Commenters argued that the DCWP’s decision to include first-party collectors in the new rules was unexpected and inconsistent with prior messaging, and that the rulemaking process is being conducted hastily without adequate time for public input. They claim that the short notice period provided by the DCWP—and the DCWP’s purported failure to consider conflicting laws and compliance costs for the Proposed Rules—violate NYC’s Administrative Procedure Act. Others commented that restrictions on call times and frequency in the new rules were unconstitutionally content-based, and that the rules are preempted by the federal Fair Debt Collection Practices Act (FDCPA), the National Bank Act, and New York state law. A trade group brought suit against New York City in response to the Final Rules, arguing they violated their members’ constitutional free speech and due process rights, but voluntarily dismissed the suit when the revised March 2025 Proposed Rules were published.
Some stakeholders argued that the DCWP’s concerns about abusive debt collection practices were largely inapplicable to creditors, or first-party collectors, who are already disincentivized from engaging in harassing communications with borrowers who are their current clients and may apply for additional credit in the future. They claim that the Proposed Rules would cause consumer confusion and illogical regulation by shoehorning a first-party debt collector definition into a regulatory regime originally intended to apply only to third-party collectors.
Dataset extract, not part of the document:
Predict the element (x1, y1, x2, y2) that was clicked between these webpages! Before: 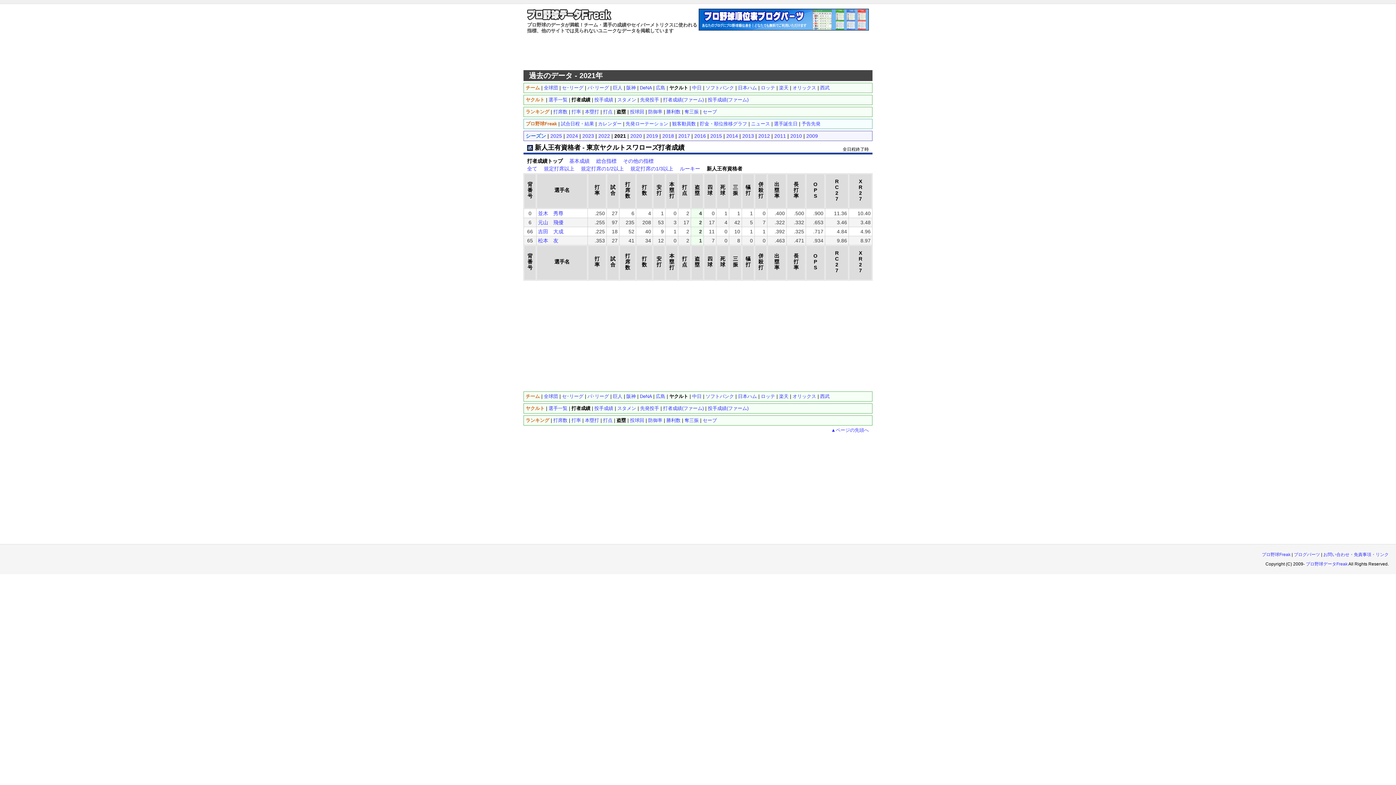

Still others commented that the rules’ restrictions on electronic communications would be overly cumbersome and harmful to consumers, who largely prefer electronic communications over snail mail. Commenters also objected to the absence of an exemption for banks.
Takeaways
The DCWP’s indefinite delay of the implementation of the amended New York City debt collection rules could foreshadow additional revisions to the adopted Final Rules and the pending Proposed Rules to address industry concerns and clarify scope. Alternatively, the DCWP may be holding the Final Rules in abeyance until it can adopt a version of the Proposed Rules, with all amendments taking effect at once. Regardless, companies engaged in debt collection activities with New York City consumers should expect future developments that may affect their compliance burden in the jurisdiction.